» **What is being asked**
Transcribe, word for word and without additions, each line below from the one containing "This screenshot has height=429, width=1726." through the one containing "Task: Click the 我已经阅读并同意 label text", both ends included.

┄┄┄┄┄┄

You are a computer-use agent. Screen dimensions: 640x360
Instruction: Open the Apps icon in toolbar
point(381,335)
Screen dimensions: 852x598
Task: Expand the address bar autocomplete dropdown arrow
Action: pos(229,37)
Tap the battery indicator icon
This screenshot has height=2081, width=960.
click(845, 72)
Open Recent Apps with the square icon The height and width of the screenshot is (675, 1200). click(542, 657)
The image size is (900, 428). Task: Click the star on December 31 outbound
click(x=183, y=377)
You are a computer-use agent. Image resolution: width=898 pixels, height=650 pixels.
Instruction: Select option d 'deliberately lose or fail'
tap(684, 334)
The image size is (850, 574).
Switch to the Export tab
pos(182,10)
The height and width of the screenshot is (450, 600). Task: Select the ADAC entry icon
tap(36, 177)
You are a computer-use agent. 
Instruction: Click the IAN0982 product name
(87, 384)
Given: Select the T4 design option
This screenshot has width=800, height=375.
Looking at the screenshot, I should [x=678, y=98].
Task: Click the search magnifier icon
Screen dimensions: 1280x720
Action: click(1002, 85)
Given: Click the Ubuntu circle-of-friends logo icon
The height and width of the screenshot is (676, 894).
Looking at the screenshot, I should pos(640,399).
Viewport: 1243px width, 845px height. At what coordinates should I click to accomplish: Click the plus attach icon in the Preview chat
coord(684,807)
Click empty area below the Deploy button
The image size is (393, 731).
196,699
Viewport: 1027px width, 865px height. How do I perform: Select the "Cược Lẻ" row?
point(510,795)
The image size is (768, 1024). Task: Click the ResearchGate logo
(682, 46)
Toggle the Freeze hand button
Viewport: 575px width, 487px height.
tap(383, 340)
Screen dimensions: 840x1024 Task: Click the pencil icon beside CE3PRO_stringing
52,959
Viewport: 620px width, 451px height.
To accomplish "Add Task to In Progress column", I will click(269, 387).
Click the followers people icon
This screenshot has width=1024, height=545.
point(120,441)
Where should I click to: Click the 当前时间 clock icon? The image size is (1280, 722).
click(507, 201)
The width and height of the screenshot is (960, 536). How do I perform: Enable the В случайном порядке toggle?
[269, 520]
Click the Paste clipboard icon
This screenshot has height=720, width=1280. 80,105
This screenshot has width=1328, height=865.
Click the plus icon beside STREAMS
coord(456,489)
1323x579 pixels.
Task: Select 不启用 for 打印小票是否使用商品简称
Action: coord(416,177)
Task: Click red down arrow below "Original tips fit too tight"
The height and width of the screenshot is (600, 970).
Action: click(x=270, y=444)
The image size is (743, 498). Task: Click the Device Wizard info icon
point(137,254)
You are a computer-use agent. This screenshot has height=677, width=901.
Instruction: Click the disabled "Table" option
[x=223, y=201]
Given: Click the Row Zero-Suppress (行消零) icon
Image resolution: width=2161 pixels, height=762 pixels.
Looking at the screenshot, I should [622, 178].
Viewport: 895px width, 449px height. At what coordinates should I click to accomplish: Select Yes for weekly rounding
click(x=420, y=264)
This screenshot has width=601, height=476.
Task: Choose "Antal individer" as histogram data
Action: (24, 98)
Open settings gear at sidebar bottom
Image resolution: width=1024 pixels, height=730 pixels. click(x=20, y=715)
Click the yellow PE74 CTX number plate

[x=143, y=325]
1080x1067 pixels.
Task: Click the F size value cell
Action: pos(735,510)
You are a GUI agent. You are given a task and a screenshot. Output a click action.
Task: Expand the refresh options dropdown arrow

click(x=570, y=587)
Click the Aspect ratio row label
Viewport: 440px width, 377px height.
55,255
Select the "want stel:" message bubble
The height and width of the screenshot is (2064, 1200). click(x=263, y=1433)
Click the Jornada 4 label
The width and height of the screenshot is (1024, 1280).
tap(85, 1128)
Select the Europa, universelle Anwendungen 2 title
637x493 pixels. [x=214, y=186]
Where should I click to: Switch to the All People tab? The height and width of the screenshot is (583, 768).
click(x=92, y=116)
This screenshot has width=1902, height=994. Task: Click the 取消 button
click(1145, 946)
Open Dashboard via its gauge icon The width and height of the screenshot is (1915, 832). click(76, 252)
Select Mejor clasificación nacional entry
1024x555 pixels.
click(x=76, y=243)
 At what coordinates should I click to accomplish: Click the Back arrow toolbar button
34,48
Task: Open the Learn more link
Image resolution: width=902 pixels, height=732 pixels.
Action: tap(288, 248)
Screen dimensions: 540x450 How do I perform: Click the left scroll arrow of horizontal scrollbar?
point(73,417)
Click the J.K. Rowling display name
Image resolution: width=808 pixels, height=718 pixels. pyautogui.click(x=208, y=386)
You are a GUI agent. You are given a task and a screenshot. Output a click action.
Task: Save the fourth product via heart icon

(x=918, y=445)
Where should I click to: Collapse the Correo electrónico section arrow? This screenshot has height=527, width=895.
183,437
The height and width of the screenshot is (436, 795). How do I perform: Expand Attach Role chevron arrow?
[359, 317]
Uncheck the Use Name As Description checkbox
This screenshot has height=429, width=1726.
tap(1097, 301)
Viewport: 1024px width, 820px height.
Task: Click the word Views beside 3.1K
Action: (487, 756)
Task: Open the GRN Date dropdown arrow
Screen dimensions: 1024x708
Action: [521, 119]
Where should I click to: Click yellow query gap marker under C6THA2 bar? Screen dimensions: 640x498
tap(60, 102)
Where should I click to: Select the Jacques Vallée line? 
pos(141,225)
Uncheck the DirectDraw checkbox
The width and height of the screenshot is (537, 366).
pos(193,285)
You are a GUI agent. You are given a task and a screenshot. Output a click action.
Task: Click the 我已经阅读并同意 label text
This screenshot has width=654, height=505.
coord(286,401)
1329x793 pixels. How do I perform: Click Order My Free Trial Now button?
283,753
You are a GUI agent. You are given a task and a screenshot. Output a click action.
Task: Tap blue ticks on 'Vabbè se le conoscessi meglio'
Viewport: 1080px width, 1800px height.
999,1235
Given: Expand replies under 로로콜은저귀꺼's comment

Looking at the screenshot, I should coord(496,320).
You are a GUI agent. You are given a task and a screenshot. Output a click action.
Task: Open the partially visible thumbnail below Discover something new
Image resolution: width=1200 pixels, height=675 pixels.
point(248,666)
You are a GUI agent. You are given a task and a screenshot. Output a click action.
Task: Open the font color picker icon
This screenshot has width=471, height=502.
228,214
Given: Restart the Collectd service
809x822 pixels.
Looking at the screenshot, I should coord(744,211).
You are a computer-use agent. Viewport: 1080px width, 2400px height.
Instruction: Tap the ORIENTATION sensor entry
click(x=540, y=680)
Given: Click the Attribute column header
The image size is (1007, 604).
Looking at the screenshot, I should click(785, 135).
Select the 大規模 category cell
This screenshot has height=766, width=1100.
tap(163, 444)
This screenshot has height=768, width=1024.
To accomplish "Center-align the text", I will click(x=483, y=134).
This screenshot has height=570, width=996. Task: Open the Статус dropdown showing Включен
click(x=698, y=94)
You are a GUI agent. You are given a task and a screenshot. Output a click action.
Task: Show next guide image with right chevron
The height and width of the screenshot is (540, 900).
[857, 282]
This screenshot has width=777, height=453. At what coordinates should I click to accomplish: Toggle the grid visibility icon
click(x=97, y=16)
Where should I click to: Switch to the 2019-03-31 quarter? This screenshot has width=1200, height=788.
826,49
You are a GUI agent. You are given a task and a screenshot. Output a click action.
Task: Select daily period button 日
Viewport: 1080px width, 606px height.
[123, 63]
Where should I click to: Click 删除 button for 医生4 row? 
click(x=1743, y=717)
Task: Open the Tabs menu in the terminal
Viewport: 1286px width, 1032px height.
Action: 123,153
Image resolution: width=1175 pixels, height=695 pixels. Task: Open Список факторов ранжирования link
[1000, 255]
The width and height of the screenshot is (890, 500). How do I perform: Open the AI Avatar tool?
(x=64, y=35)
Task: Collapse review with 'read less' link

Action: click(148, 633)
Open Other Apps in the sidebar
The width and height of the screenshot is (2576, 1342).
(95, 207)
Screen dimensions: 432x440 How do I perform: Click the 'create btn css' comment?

┄┄┄┄┄┄

» **Exercise solution**
This screenshot has height=429, width=1726.
tap(1097, 301)
Viewport: 1024px width, 820px height.
Task: Click the word Views beside 3.1K
Action: (487, 756)
Task: Open the GRN Date dropdown arrow
Screen dimensions: 1024x708
Action: [521, 119]
Where should I click to: Click yellow query gap marker under C6THA2 bar? Screen dimensions: 640x498
tap(60, 102)
Where should I click to: Select the Jacques Vallée line? 
pos(141,225)
Uncheck the DirectDraw checkbox
The width and height of the screenshot is (537, 366).
pos(193,285)
You are a GUI agent. You are given a task and a screenshot. Output a click action.
Task: Click the 我已经阅读并同意 label text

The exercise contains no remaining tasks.